Other findings from the report include:

  • 38% of the 149 respondents felt that diversity and inclusion is an industry priority.
  • A snapshot of 33 Black disabled music creators who had applied for funding found that only 42% had been successful, compared to 54% of Black non-disabled creators.
  • 81% of Black disabled creators do not feel there is a clear career trajectory or path for them. Only 8% said they had felt supported through each career stage.
  • 73% of Black disabled music creators and professionals said they had seen non-Black contemporaries promoted ahead of them despite being less qualified.
  • 70% of Black disabled music creators and professionals said that they have experienced racism or racial bias towards them. 22% have accessed counselling as a result of these experiences.

Unseen Unheard culminates with a series of calls to action to talent development organisations, funders, industry support services, education providers and all industry employers.

BLIM chief executive Charisse Beaumont said, “The landscape feels like it is changing in some ways. We have seen a reversal by organisations and the government of the commitments they made in 2020. However, what is encouraging is that we are seeing bold individuals and organisations who are resolute in demonstrating to the world that inclusion and authenticity is the new normal.”

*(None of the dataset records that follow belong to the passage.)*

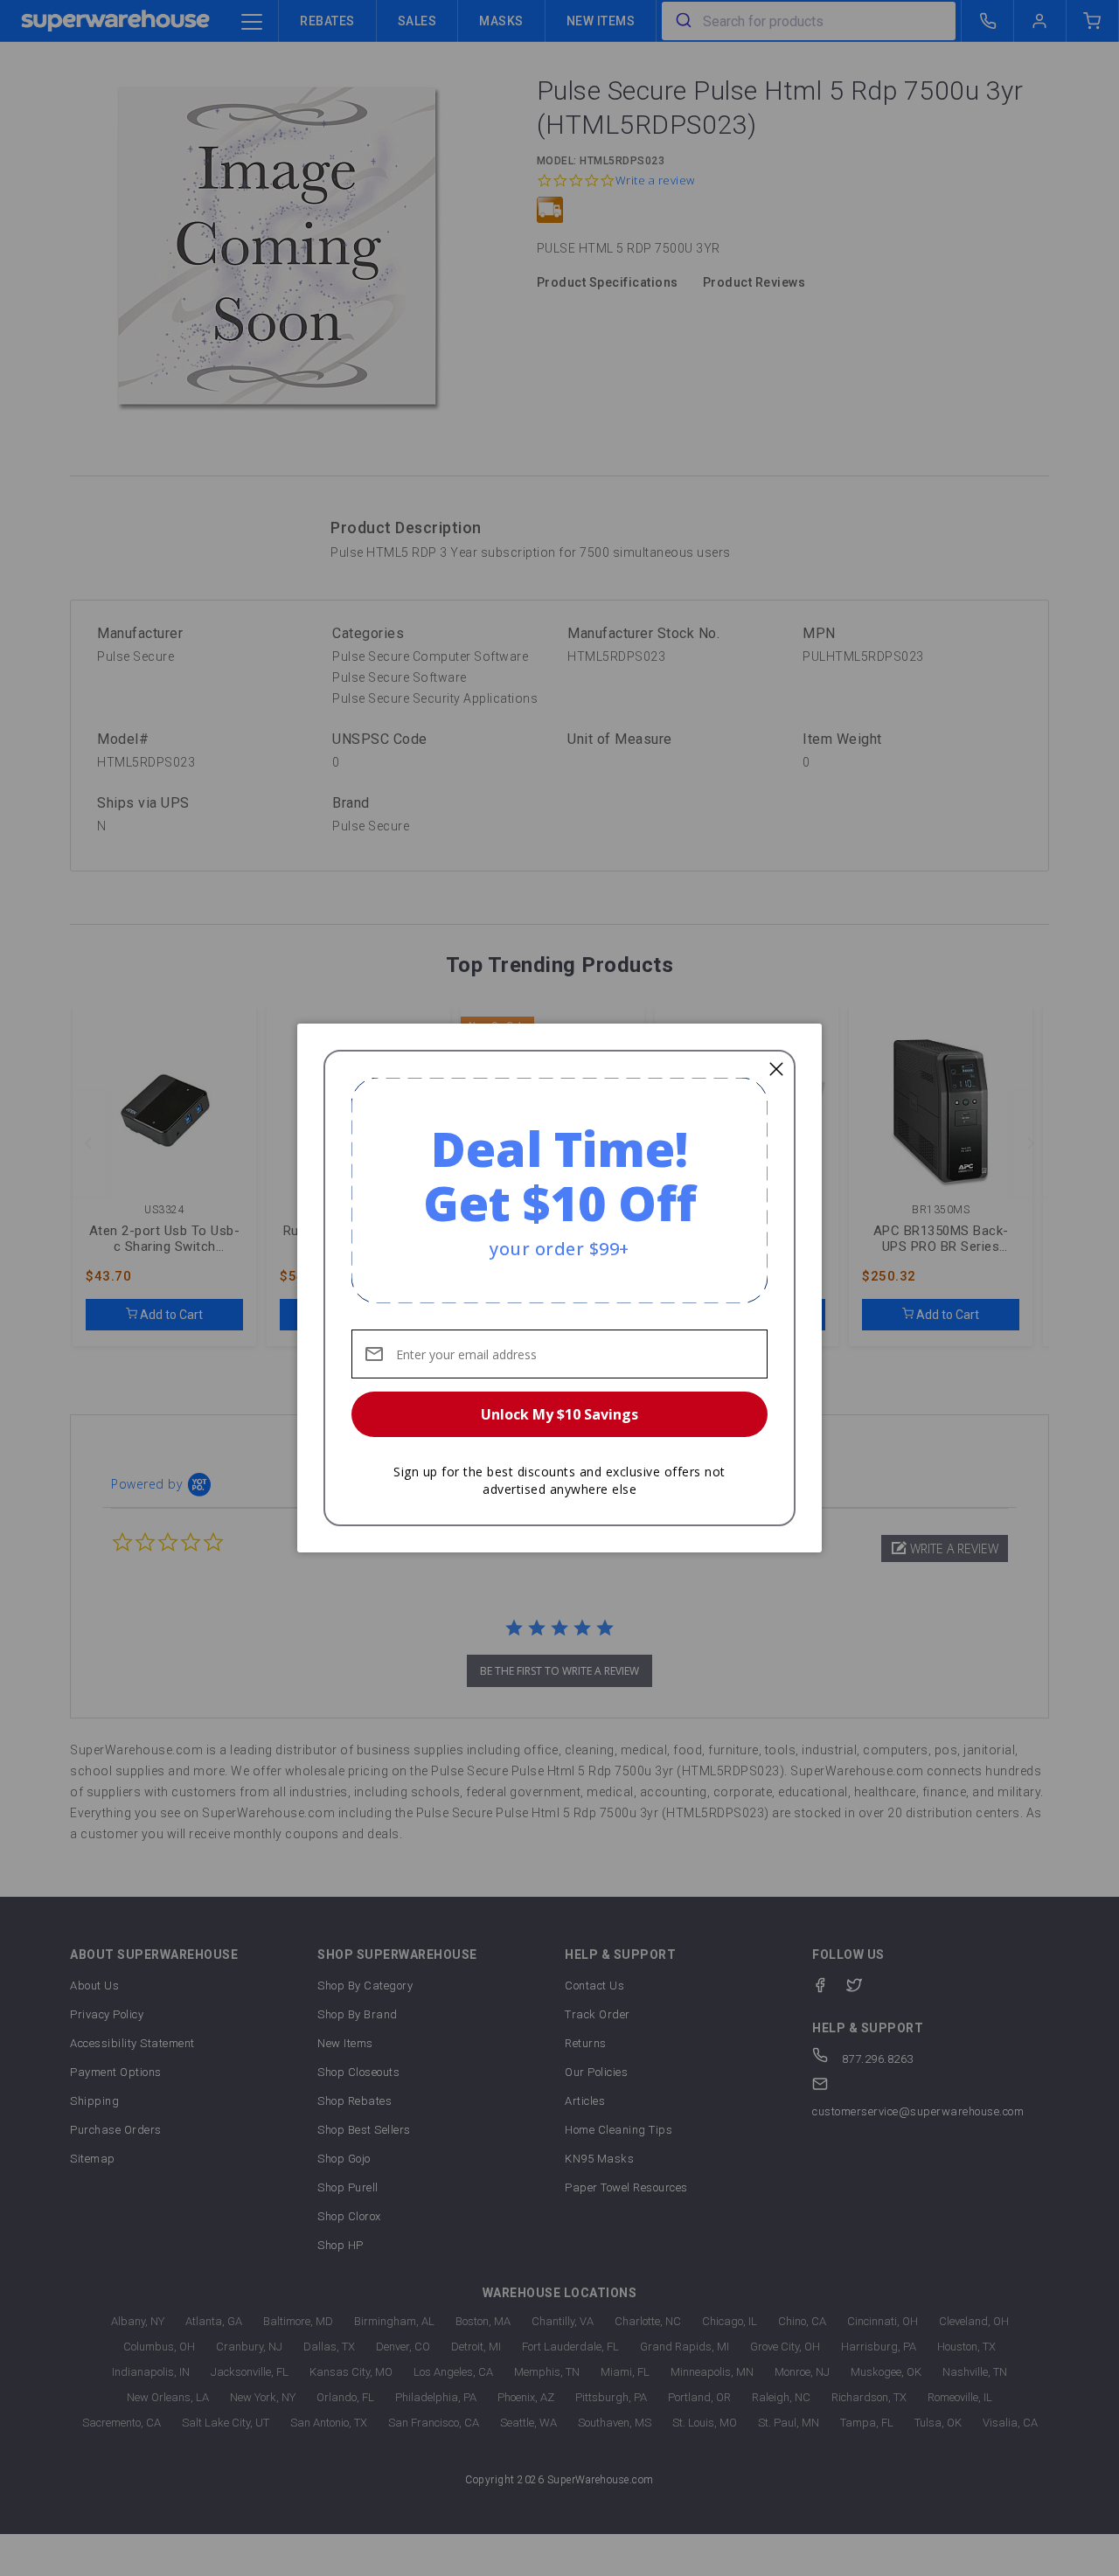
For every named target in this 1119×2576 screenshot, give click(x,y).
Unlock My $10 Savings (559, 1414)
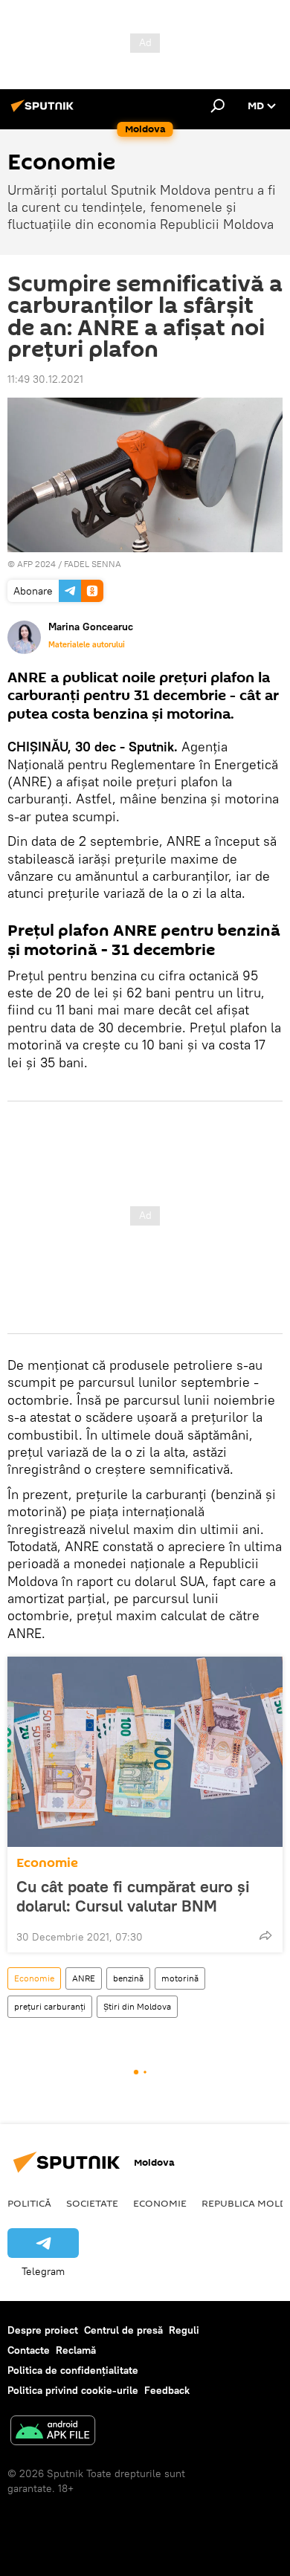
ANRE (83, 1978)
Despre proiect (42, 2330)
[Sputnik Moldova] (44, 111)
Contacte (28, 2350)
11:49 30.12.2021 (45, 379)
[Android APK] (52, 2432)
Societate (92, 2203)
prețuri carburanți (50, 2006)
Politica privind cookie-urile (72, 2390)
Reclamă (76, 2350)
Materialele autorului (86, 644)
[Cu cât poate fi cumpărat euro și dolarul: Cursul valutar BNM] (145, 1752)
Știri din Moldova (137, 2006)
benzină (128, 1978)
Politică (29, 2203)
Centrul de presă (123, 2330)
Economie (47, 1863)
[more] (265, 1935)
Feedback (167, 2390)
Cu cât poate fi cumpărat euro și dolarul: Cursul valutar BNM (133, 1896)
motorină (180, 1978)
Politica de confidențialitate (72, 2370)
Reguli (184, 2330)
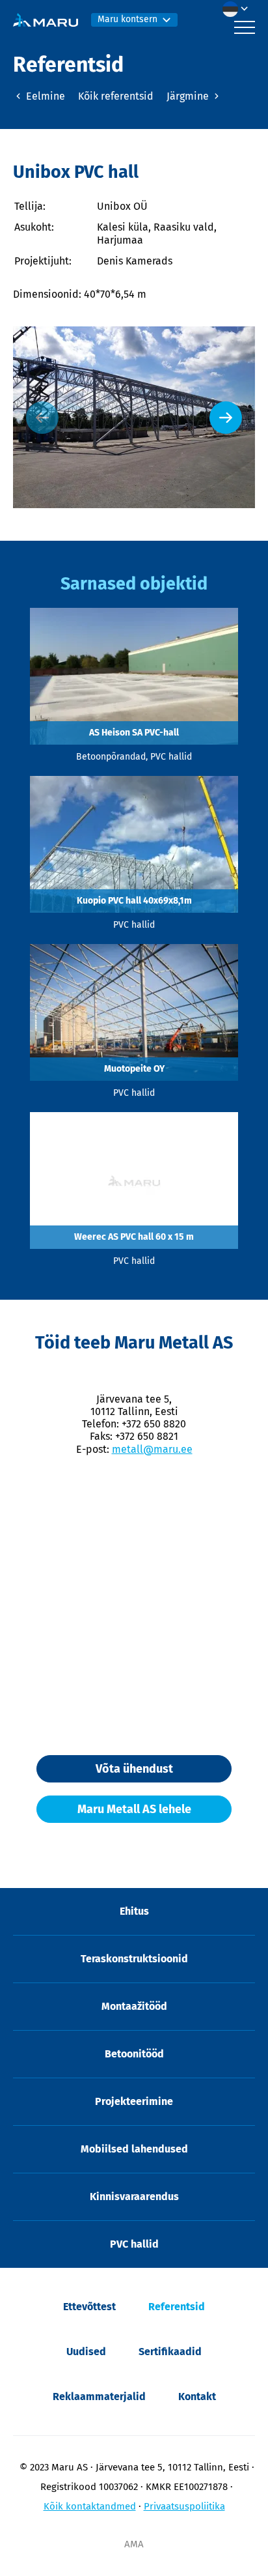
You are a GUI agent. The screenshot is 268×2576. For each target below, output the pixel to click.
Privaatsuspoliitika (184, 2506)
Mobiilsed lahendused (134, 2149)
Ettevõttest (89, 2306)
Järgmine (189, 96)
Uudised (86, 2351)
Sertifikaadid (170, 2351)
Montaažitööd (134, 2006)
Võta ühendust (134, 1769)
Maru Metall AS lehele (134, 1809)
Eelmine (44, 96)
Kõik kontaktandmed (90, 2506)
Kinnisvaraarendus (134, 2196)
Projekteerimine (134, 2101)
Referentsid (176, 2306)
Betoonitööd (134, 2054)
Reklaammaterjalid (99, 2396)
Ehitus (134, 1911)
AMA (134, 2544)
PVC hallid (134, 2244)
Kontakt (197, 2396)
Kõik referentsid (116, 96)
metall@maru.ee (152, 1449)
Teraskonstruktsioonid (134, 1959)
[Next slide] (225, 417)
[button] (238, 9)
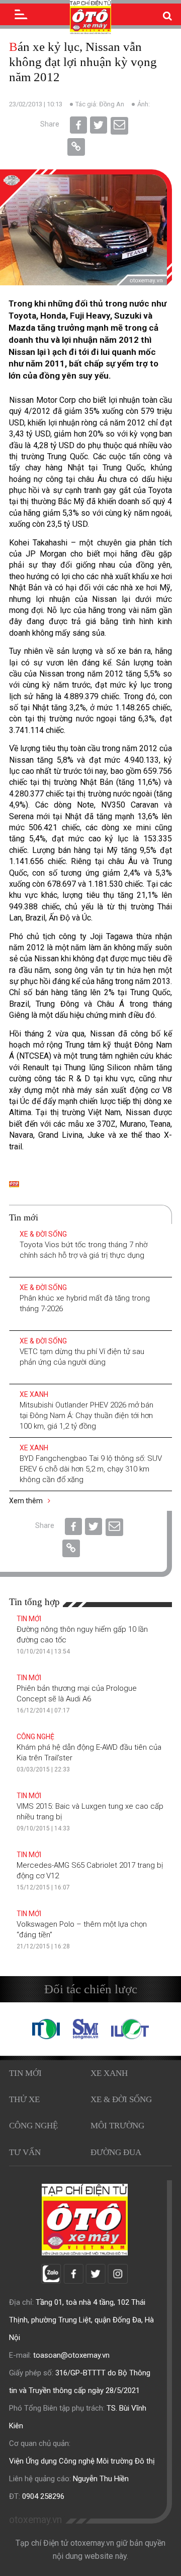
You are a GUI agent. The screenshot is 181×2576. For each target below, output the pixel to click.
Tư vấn (25, 2152)
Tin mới (29, 1619)
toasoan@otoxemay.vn (71, 2355)
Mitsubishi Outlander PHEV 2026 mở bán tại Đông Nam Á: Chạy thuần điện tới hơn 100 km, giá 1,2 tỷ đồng (86, 1415)
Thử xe (24, 2099)
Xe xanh (34, 1394)
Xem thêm (26, 1501)
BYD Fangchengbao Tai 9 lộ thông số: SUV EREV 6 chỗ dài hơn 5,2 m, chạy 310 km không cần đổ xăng (91, 1469)
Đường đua (115, 2152)
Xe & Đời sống (43, 1234)
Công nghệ (35, 1737)
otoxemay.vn (35, 2520)
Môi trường (117, 2125)
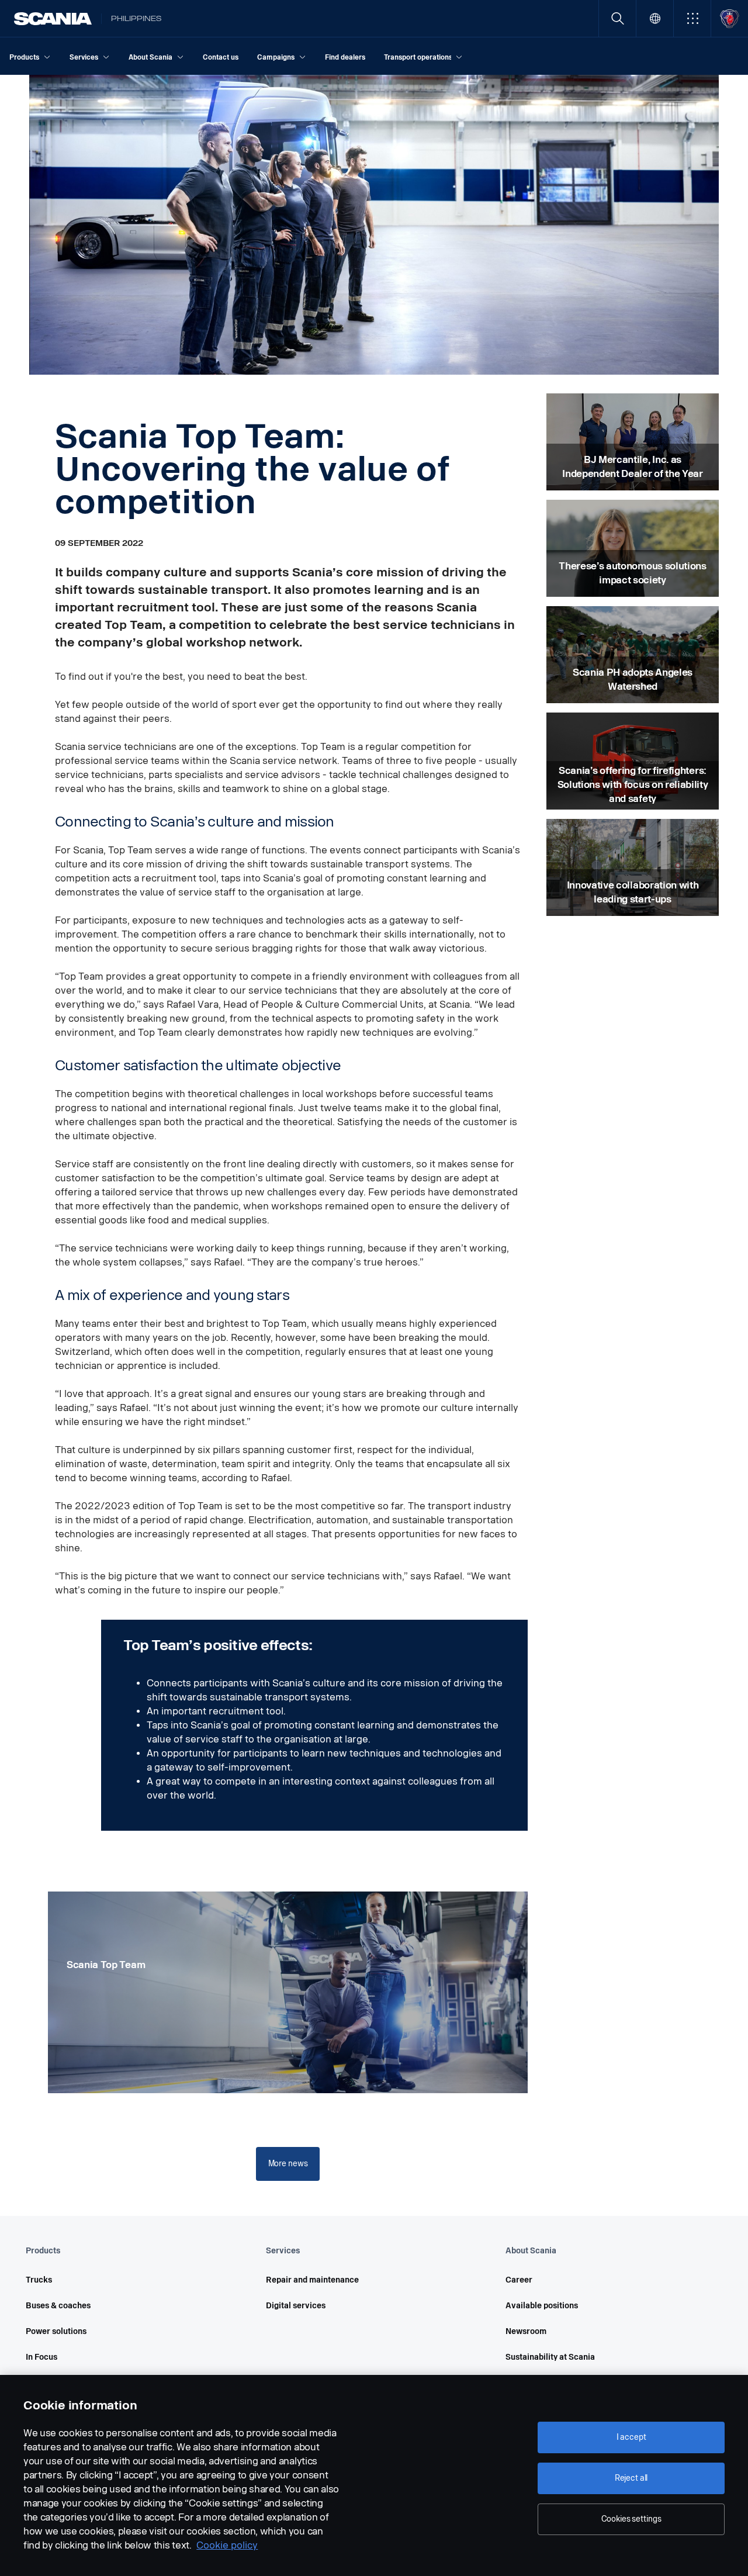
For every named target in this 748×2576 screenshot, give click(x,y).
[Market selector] (654, 18)
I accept (631, 2437)
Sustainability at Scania (550, 2357)
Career (518, 2280)
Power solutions (56, 2331)
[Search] (617, 18)
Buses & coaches (58, 2306)
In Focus (41, 2357)
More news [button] (288, 2164)
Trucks (39, 2280)
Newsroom (525, 2331)
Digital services (295, 2306)
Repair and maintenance (312, 2280)
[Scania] (53, 18)
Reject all (631, 2478)
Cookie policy (227, 2545)
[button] (692, 18)
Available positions (541, 2306)
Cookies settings (631, 2519)
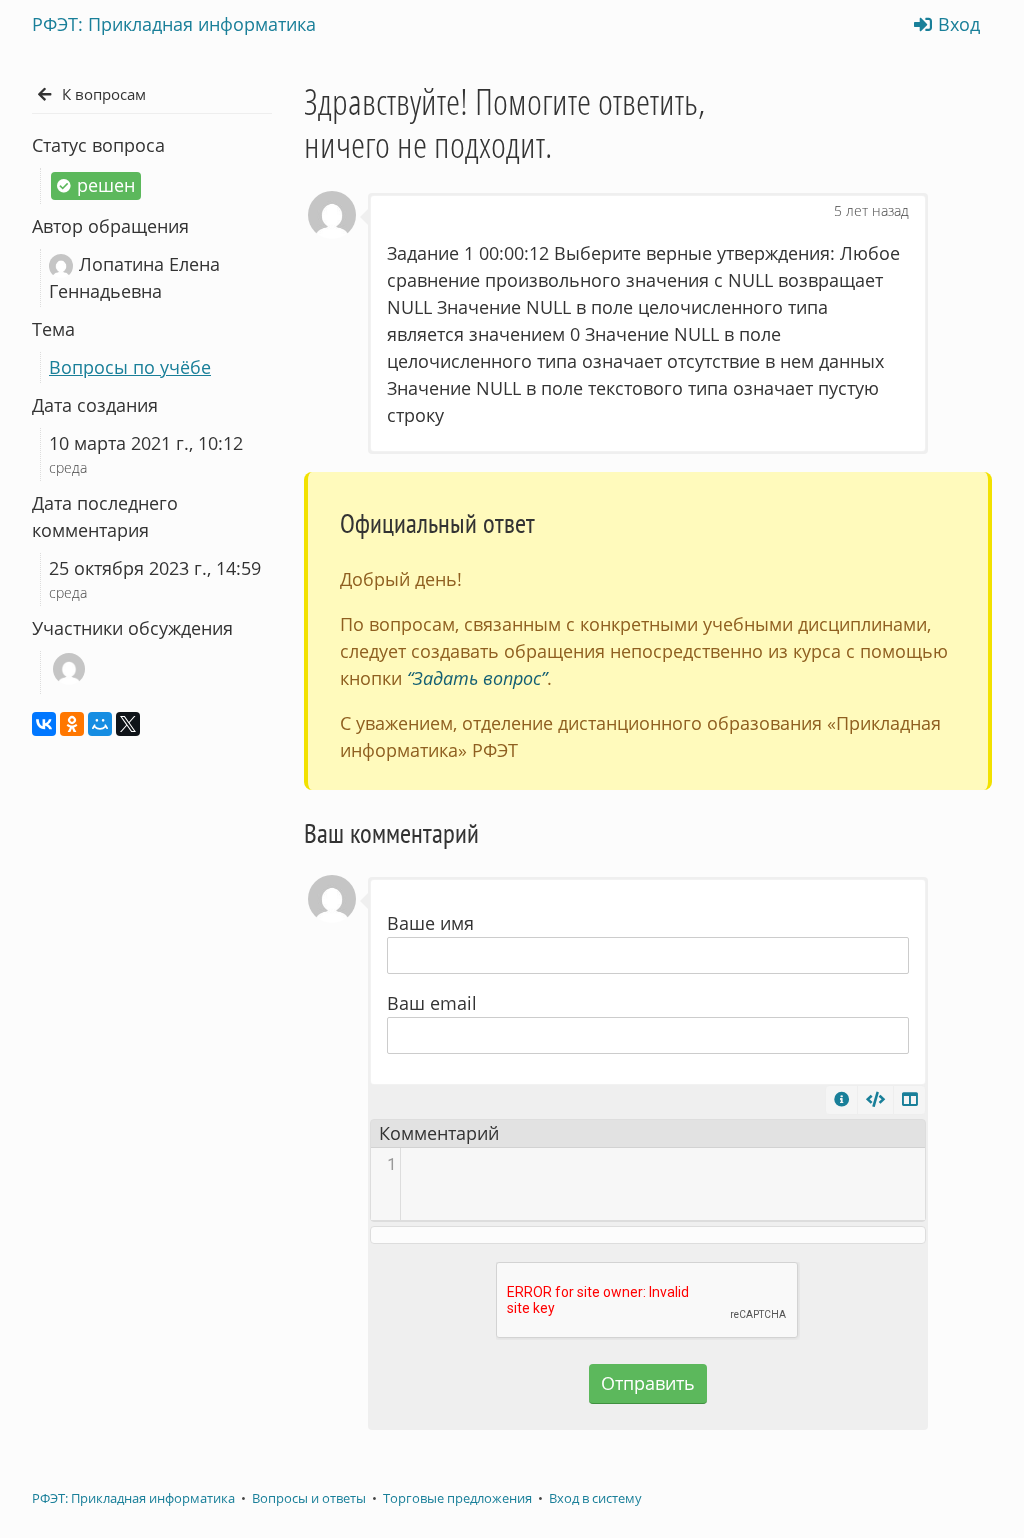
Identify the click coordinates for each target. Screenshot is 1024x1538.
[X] (128, 724)
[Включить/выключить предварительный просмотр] (909, 1100)
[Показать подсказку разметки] (841, 1100)
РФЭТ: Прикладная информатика (133, 1498)
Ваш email (432, 1003)
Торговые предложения (457, 1498)
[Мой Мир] (100, 724)
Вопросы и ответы (309, 1498)
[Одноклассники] (72, 724)
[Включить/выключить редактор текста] (875, 1100)
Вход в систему (595, 1498)
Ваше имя (430, 923)
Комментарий (439, 1133)
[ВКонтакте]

AIE founder Suzanne Bull MBE said, “The report’s sobering findings highlight the many ways in which Black disabled talent is being held back. This needs to urgently change. We need to see the ‘diversity’ conversation take place on conference stages, industry forums and boardrooms, not just in the meetings and spaces marked for the ‘diversity discussion’, but as the integral part of all conversations.”

On the back of the findings, BLIM and AIE have launched an Unseen Unheard podcast series, hosted by AIE’s Joy Addo, which will be broadcast on the Black Lives In Music YouTube channel and across all podcast platforms.

AIM senior events manager Esta Rae said, “If you look around the industry there are many disabled people thriving within their roles – it is possible. Radio presenters, content creators, events managers, producers, engineers, radio broadcasters, photographers, the list is endless. But this report shows that many more out there feel that they cannot progress and that they are not recognised as talented artists or industry professionals with vast potential to contribute to this industry we all love. If the correct support was given across the board, it would fill a huge gap in terms of what the industry is currently missing out on.”